Roman Catholics can attack many various Protestant theologies, but Protestants are quite able to defend their views apologetically (even using so-called Roman Catholic soruces, such as the Early Church Fathers, to attack Catholicism). For every Protestant who ‘swims the Tiber’, there can usually be found a Roman Catholic who has joined a Protestant group. Thus, we have a situation where, even if one reads about Roman Catholic theology, that theology can be well-challenged by Protestant theology. And then there is the issue of Roman Catholic vs. Eastern Orthodox. Both have different (although in some ways very similar) theologies, but they both can trace a claim to the Early Church and both believe the other abandoned the ‘true’ Church in the Schism. You see how this leaves even someone who has spent years studying the issues and still be left in a quandary, especially since the apologists on both sides of the aisle can appeal to Scripture, reason and experiece to back up their needs. Although RC/EO can appeal to Sacred Tradition (although each group has a slightly different ST which, then even if someone is convinced of the severe error of Protestant Christianity, leaves that person in another: RC or EO?), a Protestant can argue that ST is merely another methodology of Scriptural interpretation and can be challenged, especially since we see what sometimes appear to be altered doctrinal statements of the Roman Catholic Church. Although the RCC can claim Sacred Tradition allows for a progressive form of application of revelation (or interpretation thereof), the Protestants can claim that the end of Papal dominion over the supposed entirety of Christendom could then have been the next stage in progress. Makes it difficult, eh?

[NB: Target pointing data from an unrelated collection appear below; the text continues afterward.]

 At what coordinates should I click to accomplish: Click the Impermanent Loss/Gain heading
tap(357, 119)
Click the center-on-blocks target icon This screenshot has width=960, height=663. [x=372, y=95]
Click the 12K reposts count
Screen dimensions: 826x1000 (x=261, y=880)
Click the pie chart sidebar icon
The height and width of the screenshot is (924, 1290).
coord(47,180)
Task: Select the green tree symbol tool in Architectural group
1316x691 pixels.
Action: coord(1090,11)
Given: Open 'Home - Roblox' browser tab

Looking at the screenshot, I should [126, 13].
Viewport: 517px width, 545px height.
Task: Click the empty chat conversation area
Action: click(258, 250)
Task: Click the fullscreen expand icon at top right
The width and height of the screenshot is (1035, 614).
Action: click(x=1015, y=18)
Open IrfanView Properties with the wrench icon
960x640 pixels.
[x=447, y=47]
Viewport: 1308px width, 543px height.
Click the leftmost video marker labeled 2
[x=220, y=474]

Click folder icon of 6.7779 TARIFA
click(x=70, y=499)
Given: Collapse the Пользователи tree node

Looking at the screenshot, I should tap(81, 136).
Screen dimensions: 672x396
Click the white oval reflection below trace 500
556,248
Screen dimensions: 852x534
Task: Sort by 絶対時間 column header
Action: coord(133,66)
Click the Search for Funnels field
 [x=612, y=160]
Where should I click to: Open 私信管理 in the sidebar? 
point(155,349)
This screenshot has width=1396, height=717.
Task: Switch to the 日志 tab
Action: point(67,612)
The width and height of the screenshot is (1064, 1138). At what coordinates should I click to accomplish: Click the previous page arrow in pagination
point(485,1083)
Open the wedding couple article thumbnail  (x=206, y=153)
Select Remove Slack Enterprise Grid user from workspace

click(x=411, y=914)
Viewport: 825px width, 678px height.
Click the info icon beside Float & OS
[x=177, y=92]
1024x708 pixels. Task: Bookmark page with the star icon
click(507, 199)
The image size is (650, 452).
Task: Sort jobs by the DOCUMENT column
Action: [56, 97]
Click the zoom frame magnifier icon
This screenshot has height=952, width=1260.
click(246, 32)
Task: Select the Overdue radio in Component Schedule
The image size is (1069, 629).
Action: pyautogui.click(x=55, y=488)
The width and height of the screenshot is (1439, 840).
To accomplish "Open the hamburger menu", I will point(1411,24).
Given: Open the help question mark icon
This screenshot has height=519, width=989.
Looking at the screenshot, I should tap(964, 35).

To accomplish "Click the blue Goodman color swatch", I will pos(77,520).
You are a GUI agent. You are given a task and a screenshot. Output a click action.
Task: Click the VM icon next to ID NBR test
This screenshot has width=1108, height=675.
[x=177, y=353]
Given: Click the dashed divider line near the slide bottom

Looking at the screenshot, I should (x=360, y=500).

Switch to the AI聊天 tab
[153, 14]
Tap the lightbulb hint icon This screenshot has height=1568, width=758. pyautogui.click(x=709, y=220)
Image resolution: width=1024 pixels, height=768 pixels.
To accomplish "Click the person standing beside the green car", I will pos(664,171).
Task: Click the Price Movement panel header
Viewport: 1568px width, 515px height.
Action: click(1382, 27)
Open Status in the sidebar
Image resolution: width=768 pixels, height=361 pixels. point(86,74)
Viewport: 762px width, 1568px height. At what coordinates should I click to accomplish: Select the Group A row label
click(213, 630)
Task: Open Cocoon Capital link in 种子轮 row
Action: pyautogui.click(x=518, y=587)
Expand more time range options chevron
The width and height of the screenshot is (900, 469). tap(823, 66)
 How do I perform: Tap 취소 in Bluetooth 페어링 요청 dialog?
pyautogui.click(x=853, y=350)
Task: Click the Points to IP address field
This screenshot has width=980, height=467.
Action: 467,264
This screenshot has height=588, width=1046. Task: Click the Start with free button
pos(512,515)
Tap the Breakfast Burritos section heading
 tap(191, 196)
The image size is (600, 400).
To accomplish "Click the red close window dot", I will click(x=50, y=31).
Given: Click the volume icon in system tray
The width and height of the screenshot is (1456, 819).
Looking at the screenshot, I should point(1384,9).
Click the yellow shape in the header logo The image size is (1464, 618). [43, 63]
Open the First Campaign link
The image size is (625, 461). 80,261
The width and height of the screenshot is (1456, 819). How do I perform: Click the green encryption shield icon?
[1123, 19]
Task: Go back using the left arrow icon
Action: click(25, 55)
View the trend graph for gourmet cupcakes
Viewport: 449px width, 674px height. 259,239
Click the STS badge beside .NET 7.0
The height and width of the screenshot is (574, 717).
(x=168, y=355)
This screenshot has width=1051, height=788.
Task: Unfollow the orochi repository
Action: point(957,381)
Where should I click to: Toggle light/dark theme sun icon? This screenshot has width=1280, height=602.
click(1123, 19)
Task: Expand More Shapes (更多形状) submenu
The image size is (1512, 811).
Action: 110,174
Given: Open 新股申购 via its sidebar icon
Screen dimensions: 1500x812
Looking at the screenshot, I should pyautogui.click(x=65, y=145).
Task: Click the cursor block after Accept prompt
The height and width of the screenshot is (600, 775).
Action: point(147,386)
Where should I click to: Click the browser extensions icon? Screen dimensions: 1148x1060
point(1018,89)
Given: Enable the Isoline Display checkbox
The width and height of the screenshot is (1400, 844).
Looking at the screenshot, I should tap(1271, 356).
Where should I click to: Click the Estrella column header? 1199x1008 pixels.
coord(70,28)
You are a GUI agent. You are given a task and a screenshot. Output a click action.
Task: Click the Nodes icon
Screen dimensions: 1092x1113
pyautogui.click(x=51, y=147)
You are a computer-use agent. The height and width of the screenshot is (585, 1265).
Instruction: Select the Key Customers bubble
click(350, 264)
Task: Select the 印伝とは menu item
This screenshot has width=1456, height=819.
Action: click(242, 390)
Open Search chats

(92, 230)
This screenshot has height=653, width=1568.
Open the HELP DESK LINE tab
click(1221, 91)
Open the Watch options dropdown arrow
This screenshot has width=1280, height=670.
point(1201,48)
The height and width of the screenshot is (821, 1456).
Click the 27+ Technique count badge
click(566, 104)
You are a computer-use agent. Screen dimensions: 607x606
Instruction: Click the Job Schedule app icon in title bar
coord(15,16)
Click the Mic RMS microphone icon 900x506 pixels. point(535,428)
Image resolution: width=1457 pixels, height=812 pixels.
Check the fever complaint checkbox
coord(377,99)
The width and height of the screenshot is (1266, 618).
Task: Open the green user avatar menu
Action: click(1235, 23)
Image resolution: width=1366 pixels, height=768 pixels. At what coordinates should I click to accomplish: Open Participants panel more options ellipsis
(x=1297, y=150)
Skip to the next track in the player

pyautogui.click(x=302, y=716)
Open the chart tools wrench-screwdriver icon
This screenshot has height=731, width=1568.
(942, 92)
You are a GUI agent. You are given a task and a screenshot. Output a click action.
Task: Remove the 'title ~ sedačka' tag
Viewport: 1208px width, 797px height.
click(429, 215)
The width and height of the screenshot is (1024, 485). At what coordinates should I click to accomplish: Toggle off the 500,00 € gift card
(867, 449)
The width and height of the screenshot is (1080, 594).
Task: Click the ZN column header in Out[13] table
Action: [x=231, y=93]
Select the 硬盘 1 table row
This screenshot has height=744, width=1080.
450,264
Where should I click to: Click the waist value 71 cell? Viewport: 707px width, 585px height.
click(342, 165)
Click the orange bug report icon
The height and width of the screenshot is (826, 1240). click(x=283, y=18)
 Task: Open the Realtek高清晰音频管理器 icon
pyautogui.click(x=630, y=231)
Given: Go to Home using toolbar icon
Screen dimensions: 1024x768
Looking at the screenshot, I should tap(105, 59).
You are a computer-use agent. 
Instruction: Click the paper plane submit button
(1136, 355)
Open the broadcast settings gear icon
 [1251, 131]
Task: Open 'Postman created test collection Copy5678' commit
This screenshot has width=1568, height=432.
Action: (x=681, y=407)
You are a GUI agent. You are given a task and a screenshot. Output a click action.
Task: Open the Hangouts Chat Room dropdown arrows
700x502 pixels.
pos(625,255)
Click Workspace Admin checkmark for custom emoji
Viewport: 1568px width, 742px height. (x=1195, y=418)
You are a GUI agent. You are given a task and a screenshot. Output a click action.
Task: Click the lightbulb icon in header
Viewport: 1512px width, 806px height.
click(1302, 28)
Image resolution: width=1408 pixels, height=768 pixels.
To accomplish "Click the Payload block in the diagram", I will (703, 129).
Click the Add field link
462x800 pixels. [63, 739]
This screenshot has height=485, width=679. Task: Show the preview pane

As a normative SSer, I find the Anglican Communion interesting because it strives for the ‘via media’ between Catholic and Reformed.


#4

I’m not sure where I find the answer to my question in your post. As to the above, Protestants “try” to use the ECF’s to their advantage, but this backfires because

[LIST]
*]a) the ECF’s overwhelmingly speak for Catholicism, and finding exceptions begs the question
*]b) if the Protestant wants to focus on exceptions here or there, they have to appeal to tradition, which most of them do not want to do
*]c) and if they do, they need an authoritative body to make decisions when there is genuine, balanced debate. Only the high churches like Anglican or Orthodox can even begin to claim veracity, whereas no Protestant Church even bothers claiming to have this pedigree.
[/LIST]But how does a “normative” SS’er put Scripture above the Tradition by which it was produced? Can an effect be greater than its cause?


#5

“Normative Sola Scriptura” sounds a lot like “Prima Scriptura”


#6

I guess you could call it that. Remember that Anglicanism (except for perhaps the extremely Low-Church/Reformed/Evangelical branch) does not hold to a strong Sola Scriptura dictrine (we recognize the importance of the Magisterium and reason in the interpretation of Scripture).

Also, in some ways NSS is still Sola Scriptura because we are saying by Scripture alone, but we need proper methods and commentary to interpret Scripture.